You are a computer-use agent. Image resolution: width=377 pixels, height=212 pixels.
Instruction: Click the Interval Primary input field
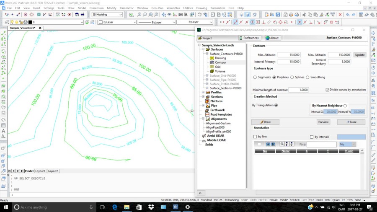coord(289,62)
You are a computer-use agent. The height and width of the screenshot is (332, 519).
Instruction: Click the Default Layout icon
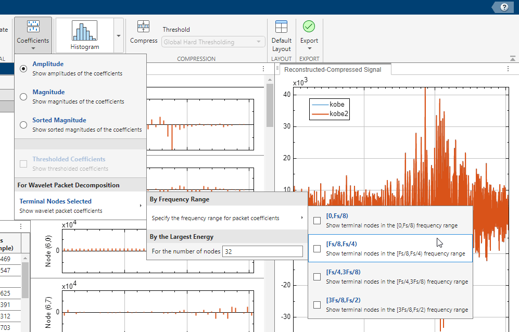click(x=281, y=27)
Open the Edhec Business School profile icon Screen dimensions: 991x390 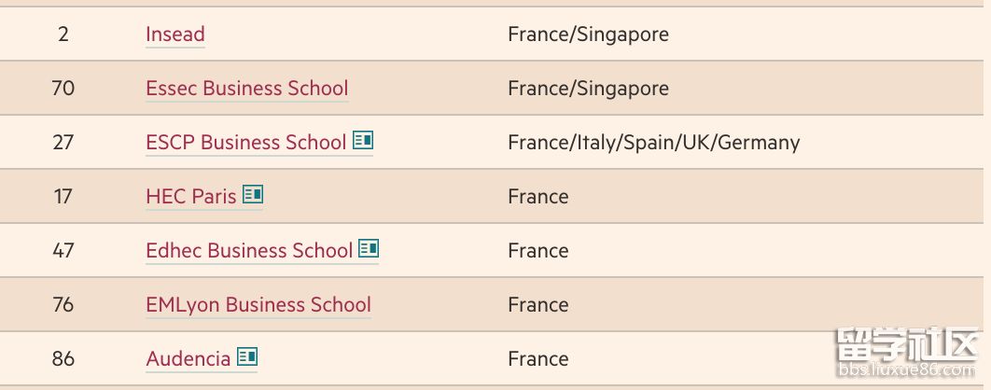(x=369, y=248)
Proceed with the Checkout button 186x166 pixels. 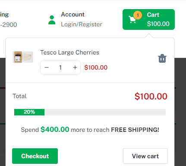pyautogui.click(x=35, y=156)
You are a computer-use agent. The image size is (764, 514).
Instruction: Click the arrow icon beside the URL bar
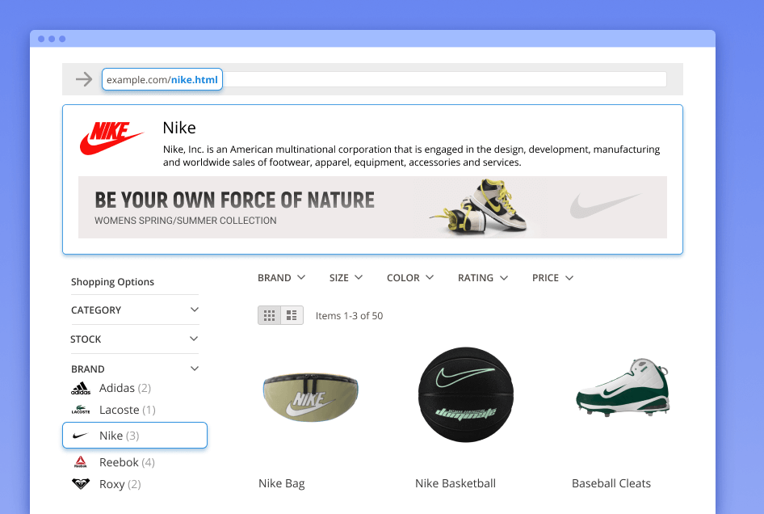pyautogui.click(x=84, y=79)
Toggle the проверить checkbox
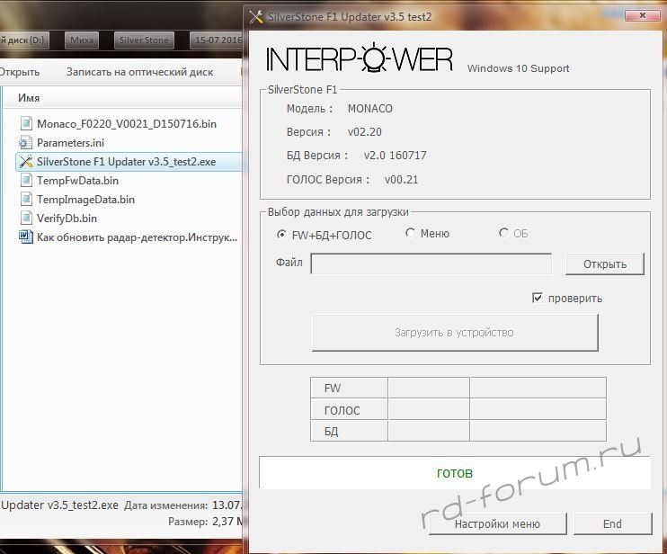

+++

• [TASK PROMPT]: Based on the records above, count the lines in which "agent" occurs and provide only the number.

• [REPLY]: 3